Aguiar-Branco diz que usar a liberdade de expressão de forma incorreta "pode, eventualmente, ser ilícito criminal"

Aguiar-Branco esteve em Bragança na iniciativa "Parlamento Próximo", que se realizou no Instituto Politécnico
Foto: Glória Lopes
O presidente da Assembleia da República (AR), José Pedro Aguiar-Branco, disse esta segunda-feira, de visita a Bragança, que a matéria criminal compete ao Ministério Público, referindo-se à queixa derivada do incidente numa sessão da AR em que o deputado Filipe Melo, do Chega, terá dito à socialista Eva Cruzeiro "vai para a tua terra".
"Se entender, a comissão poderá, ou não, conforme as conclusões que tire, enviar para o Ministério Público", afirmou Aguiar-Branco, sublinhando que a liberdade de expressão também tem associado aquilo que é "a maior responsabilidade de quem a usa".
Para o presidente da Assembleia da República, usar a liberdade de expressão de forma incorreta "pode até ser, eventualmente, considerado como ilícito criminal num estado direito democrático". Sendo que a entidade que tem obrigação de fazer a avaliação do ponto de vista criminal, acrescentou, é o Ministério Público.

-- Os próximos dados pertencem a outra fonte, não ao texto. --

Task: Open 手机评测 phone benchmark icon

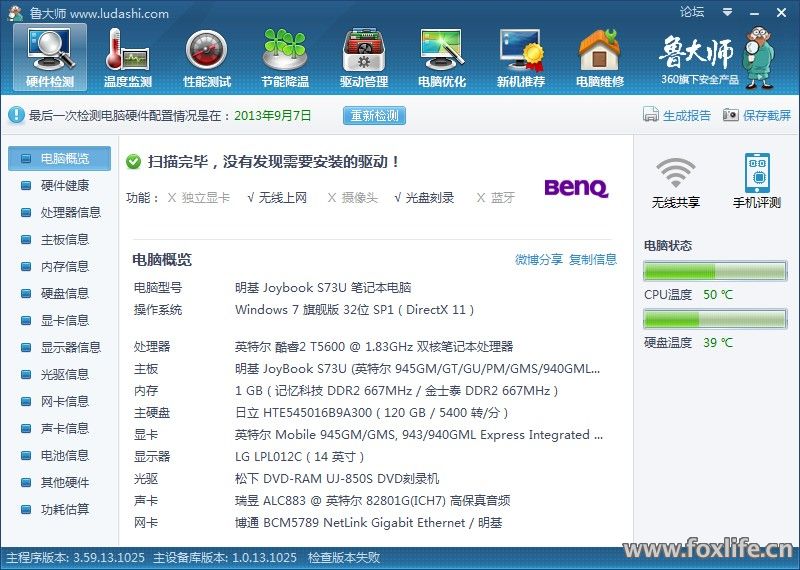Action: (x=757, y=182)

Trata-se de um crime público, que não depende de queixa.
Aguiar-Branco explicou, ainda, que a lei prevê que havendo uma queixa de um deputado, que a pode fazer diretamente à Comissão da Transparência ou ao presidente da Assembleia da República, deve ser encaminhada para avaliação daquela comissão. "Que avaliará aquilo que é o determinado da nova situação que aconteceu e pode fazer chamada advertência ou uma recomendação em função", explicou em Bragança, à saída da iniciativa "Parlamento Próximo", que se realizou no Instituto Politécnico.
Segunda queixa contra Filipe Melo
As declarações estão relacionadas com a deputada socialista Eva Cruzeiro, que requereu ao presidente da Assembleia da República a abertura de um inquérito ao deputado do Chega, Filipe Melo, por lhe ter gritado palavras que define como racistas e xenófobas - como a frase "vai para a tua terra". Esta foi a segunda queixa na comissão visando o parlamentar eleito pelo distrito de Braga.

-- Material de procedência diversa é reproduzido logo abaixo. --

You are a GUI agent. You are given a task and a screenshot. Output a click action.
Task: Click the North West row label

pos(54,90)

Em causa está um incidente que teve lugar no dia 29 de outubro, durante uma audição com o ministro da Presidência, António Leitão Amaro, quando se debatia a questão da imigração.
Antes disso, já havia outra primeira queixa sobre o mesmo deputado, mas por parte da deputada Isabel Moreira, também do PS.
O presidente da Assembleia da República deslocou-se a Bragança para participar numa iniciativa do Parlamento que visa "tornar mais próximo o conhecimento e a realidade do que é a Assembleia da República".
Sobre uma eventual discussão da lei eleitoral, Aguiar-Branco disse que em relação a todas as matérias "não há dogmas, nem há situações que não possam ser discutidas, seja uma operação ou uma revisão da Constituição", acrescentando que "a própria Constituição permite também que a sua revisão aconteça periodicamente".
Porque, no seu entender, "é importante que eles se coloquem no debate político, porque permite ir ao encontro provavelmente em muitas situações de realidades que hoje são diferentes das que eram há 10, 15 ou 20 anos e que, depois, como em tudo em democracia desse debate e dos consensos que se cheguem, é aquilo que resulta os novos regimes que devem ser aplicados".